Task instructions -
Copy word for word everything from the first of the following lines down to the line containing "The width and", including that line.

Data for this exercise -
....................
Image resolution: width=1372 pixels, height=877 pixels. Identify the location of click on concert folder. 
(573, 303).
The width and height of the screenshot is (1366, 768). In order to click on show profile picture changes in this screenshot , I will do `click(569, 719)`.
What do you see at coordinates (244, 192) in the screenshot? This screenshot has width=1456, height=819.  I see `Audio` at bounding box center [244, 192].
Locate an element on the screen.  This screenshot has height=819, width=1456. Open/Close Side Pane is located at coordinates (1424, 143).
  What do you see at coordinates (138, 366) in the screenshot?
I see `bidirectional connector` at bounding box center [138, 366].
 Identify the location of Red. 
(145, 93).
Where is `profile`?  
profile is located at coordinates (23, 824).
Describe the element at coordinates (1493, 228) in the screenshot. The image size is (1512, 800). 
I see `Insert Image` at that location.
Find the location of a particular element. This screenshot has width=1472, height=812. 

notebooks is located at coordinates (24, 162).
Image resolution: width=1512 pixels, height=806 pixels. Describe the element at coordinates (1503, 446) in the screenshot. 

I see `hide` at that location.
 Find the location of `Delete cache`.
....................
Final result -
Image resolution: width=1372 pixels, height=877 pixels. Identify the location of click on concert folder. 
(573, 303).
The width and height of the screenshot is (1366, 768). In order to click on show profile picture changes in this screenshot , I will do `click(569, 719)`.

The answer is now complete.